Proximal Humerus Fractures
Shoulder surgery performed by an Adelaide-based orthopaedic specialist
The proximal humerus is the upper part of the arm bone near the shoulder joint. The proximal humerus is where the rotator cuff muscles attach to the arm. Fractures often involve the attachment sites of these muscles, making them complex injuries.
These types of fractures are common in older adults, especially women with osteoporosis, and can also occur as a result of trauma, such as a fall or car accident. They are the fourth most common fracture in the elderly (>65 years old), with a 2:1 female-to-male ratio.
Fractures of the proximal humerus can make normal activities extremely difficult, as all movement at the shoulder is usually very painful.
Causes and symptoms of proximal humerus fractures
Most proximal humerus fractures are a result of a simple fall in an elderly individual. Patients usually describe tripping over something and falling directly onto the shoulder. Other causes include high-energy trauma in younger patients, like car accidents or falling off a bicycle.

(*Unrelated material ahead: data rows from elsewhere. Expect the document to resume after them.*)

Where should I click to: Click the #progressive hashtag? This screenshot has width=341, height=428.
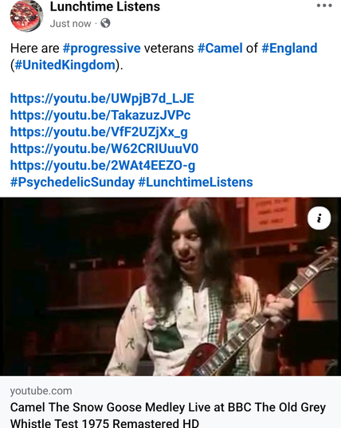tap(101, 49)
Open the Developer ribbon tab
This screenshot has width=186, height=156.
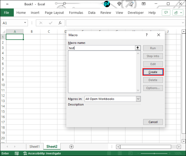point(136,13)
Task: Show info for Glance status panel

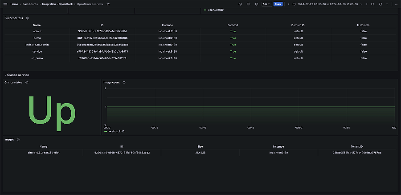Action: tap(27, 83)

We also see patients with proximal humerus fractures or shoulder dislocations after seizures.
Symptoms of proximal humerus fractures include:
- Pain and tenderness
- Swelling and bruising
- Inability to move the shoulder
- Severe discomfort when trying to sleep or lay down
- Numbness of shoulder or hand in severe cases
Types of proximal humerus fractures
There are 4 main types of proximal humerus fractures, based on the amount of fragments and if there was a dislocation.
Two part fracture
These fractures represent the ball of the shoulder breaking off in a simple pattern leaving only 2 parts to the injury. Depending on how displaced (distance between the parts) the fracture is helps decide the management and whether surgery is recommended.
Three or four part fracture
These fractures represent a multi-fragment fracture that also involves the rotator cuff muscle insertion points. There are attachment points at the front and side of the humeral head where the rotator cuff muscles attach, they are called the lesser and greater tuberosities. In 3- or 4-part fractures, 1 or both of these tuberosities also fracture, making the rotator cuff muscle deficient.
Fracture dislocation
This is a complex pattern whereby the humeral head has dislocated out of the socket but also suffered a fracture. This can also be in 2, 3 or 4 parts, and can be very complex. If the humeral head is stuck dislocated, this will always need surgery to put the shoulder back in the joint.

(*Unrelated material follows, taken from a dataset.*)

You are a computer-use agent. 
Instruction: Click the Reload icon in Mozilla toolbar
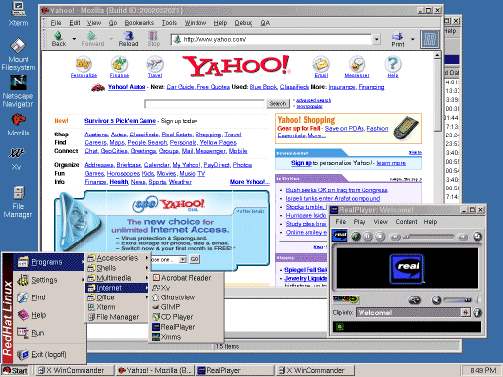(x=128, y=38)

Treatment for Proximal Humerus Fractures
Non-surgical treatment
Proximal humerus fractures can be difficult to manage, as the shoulder is difficult to fully immobilise. Unlike the wrist, which can be put into a plaster or splint, the shoulder can only be supported in a sling which can still allow movement and be uncomfortable.
Typical non-surgical treatment will include:
- Initially supportive shoulder sling, either a broad arm sling or a collar and cuff
- Analgesia is typically required during the first 3 weeks as the fracture fragments are still mobile.

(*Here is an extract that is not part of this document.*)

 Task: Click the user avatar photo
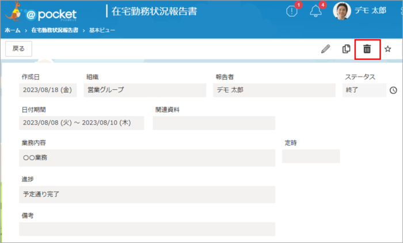click(342, 12)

- Monitoring with regular X-rays
- Physical therapy by a local physiotherapist to start gentle range of motion exercises followed by a gentle strengthening program once sufficient healing has occurred.
Shoulder surgery
For more severe fractures or to allow an earlier range of motion, surgery may be beneficial. Fractures that often require surgery include:
- Fracture dislocations
- Locked dislocations
- Open or "compound" type fractures
- Fractures causing nerve damage - patients experiencing numbness or tingling
- Fractures where bone fragments are misaligned and cannot be corrected by a sling
Surgery on proximal humerus fractures can be complex, and most often, Dr Oscar Brumby-Rendell will organise a CT scan to use 3D planning. The 3D CT allows accurate visualisation of all the fragments and if the fracture is repairable. In some cases, particularly in more elderly proximal humerus fractures (>65yrs old), a joint replacement can be the best treatment option.
Dr Brumby-Rendell uses an incision at the front of the shoulder (anterior approach) and goes between 2 major muscles - the deltoid and pectoralis major. He will then use a specific plate system for the shoulder to reconstruct the fracture and put the fragments back in the right spot. This is called open reduction and internal fixation. If the damage is too severe, then he may need to conduct a joint replacement.
After the operation, the patients are treated with a shoulder sling and start a customised rehabilitation plan specific to their injury and surgery type. Most often, rehabilitation starts with gentle pendulum exercises and progresses to allow full active motion over the course of 6 weeks.